Going forward, they will be keen to know whether the IMF will with Ghana revise the program to enable the government fund its campaign promises without any regards to the stability and strength of the economy.
It will be recalled that this was the stance espoused by the Senior Minister during his vetting but bearing in mind that the same IMF declined to give the previous administration the needed fiscal space to fix the energy challenges of the country. It also refused to give the NDC administration the required fiscal space for additional extraordinary expenditure for the conduct of the 2016 elections.
All this mean watching the IMF to allow the current government to implement the program substantively, as originally structured by the previous administration with the aim of achieving macro economic stability.
The critical assurance that market watchers are keen to note is whether the IMF will insist on certain prior actions and criteria. It will be recalled that the IMF Ghana Team insisted that the then NDC administration implements these measures before even taking the Program to IMF Board of Directors for approval. Will they be intact or these will be removed, as the budget already seem to suggest? Infact, there were similar pressures during the past 3 reviews, that many had insisted were drastic by even a dogmatic IMF standard.
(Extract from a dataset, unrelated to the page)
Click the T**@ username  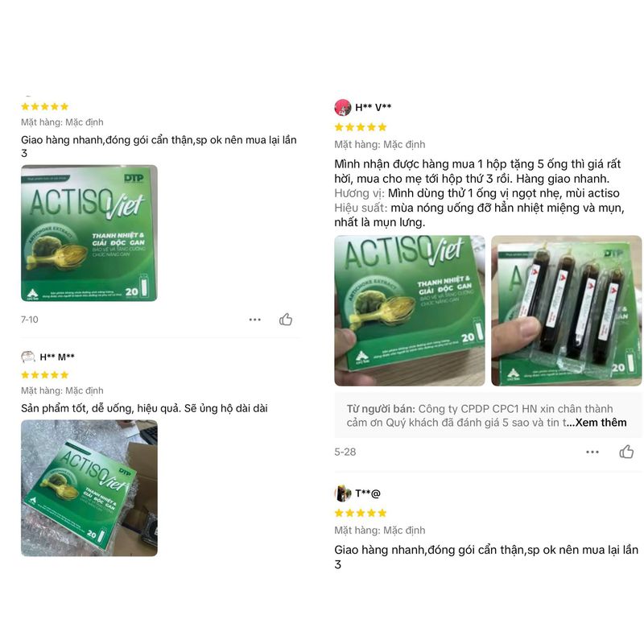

Already, market watchers are concerned that prior actions such as;
1. the special petroleum tax have been reduced from 17.5% to 15%.
2. The 1% component on the special import levy, which the IMF had insisted must be justified as prior action before review, has been abolished (The 2% however remains)
3. Excise duty on petroleum products has been abolished and the flat rate of 3% has been reintroduced to cover retailers and, quite strangely, wholesalers. A Previous IMF expert’s viewpoint that became a prior Action and international best practices is that this will weaken the VAT mechanism, erode its base, undermine compliance and breed corruption.
In essence, the critical point for market watchers is whether the IMF is already treating this government with kids gloves, as compared to the previous government.